*Exercise inputs*:

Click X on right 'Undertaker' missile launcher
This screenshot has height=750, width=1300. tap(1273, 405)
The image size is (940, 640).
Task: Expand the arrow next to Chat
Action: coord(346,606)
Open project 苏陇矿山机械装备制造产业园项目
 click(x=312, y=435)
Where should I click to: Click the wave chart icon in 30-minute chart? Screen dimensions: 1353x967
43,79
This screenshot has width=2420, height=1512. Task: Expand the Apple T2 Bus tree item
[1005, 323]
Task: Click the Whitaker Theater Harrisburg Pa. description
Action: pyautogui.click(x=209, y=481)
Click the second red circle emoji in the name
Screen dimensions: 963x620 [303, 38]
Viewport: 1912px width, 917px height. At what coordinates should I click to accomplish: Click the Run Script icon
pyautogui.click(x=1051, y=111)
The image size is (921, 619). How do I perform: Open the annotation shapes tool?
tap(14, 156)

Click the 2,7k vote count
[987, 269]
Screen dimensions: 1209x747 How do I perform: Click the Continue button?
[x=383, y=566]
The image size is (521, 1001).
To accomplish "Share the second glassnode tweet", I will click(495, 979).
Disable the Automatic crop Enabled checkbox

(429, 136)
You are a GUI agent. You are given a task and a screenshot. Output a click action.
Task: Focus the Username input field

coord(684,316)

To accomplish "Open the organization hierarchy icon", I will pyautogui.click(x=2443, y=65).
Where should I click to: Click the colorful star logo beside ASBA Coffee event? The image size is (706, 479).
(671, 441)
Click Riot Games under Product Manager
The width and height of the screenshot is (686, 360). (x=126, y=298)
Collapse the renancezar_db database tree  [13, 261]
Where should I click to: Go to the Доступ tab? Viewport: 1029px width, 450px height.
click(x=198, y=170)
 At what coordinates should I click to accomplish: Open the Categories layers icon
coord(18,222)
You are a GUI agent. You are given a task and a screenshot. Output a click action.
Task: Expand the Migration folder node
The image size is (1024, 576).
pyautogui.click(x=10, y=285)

*Task directions*:
Transcribe the material above. Change nothing in it.

*Response below*:
Click X on right 'Undertaker' missile launcher
This screenshot has height=750, width=1300. tap(1273, 405)
The image size is (940, 640).
Task: Expand the arrow next to Chat
Action: coord(346,606)
Open project 苏陇矿山机械装备制造产业园项目
 click(x=312, y=435)
Where should I click to: Click the wave chart icon in 30-minute chart? Screen dimensions: 1353x967
43,79
This screenshot has width=2420, height=1512. Task: Expand the Apple T2 Bus tree item
[1005, 323]
Task: Click the Whitaker Theater Harrisburg Pa. description
Action: pyautogui.click(x=209, y=481)
Click the second red circle emoji in the name
Screen dimensions: 963x620 [303, 38]
Viewport: 1912px width, 917px height. At what coordinates should I click to accomplish: Click the Run Script icon
pyautogui.click(x=1051, y=111)
The image size is (921, 619). How do I perform: Open the annotation shapes tool?
tap(14, 156)

Click the 2,7k vote count
[987, 269]
Screen dimensions: 1209x747 How do I perform: Click the Continue button?
[x=383, y=566]
The image size is (521, 1001).
To accomplish "Share the second glassnode tweet", I will click(495, 979).
Disable the Automatic crop Enabled checkbox

(429, 136)
You are a GUI agent. You are given a task and a screenshot. Output a click action.
Task: Focus the Username input field

coord(684,316)

To accomplish "Open the organization hierarchy icon", I will pyautogui.click(x=2443, y=65).
Where should I click to: Click the colorful star logo beside ASBA Coffee event? The image size is (706, 479).
(671, 441)
Click Riot Games under Product Manager
The width and height of the screenshot is (686, 360). (x=126, y=298)
Collapse the renancezar_db database tree  [13, 261]
Where should I click to: Go to the Доступ tab? Viewport: 1029px width, 450px height.
click(x=198, y=170)
 At what coordinates should I click to accomplish: Open the Categories layers icon
coord(18,222)
You are a GUI agent. You are given a task and a screenshot. Output a click action.
Task: Expand the Migration folder node
The image size is (1024, 576).
pyautogui.click(x=10, y=285)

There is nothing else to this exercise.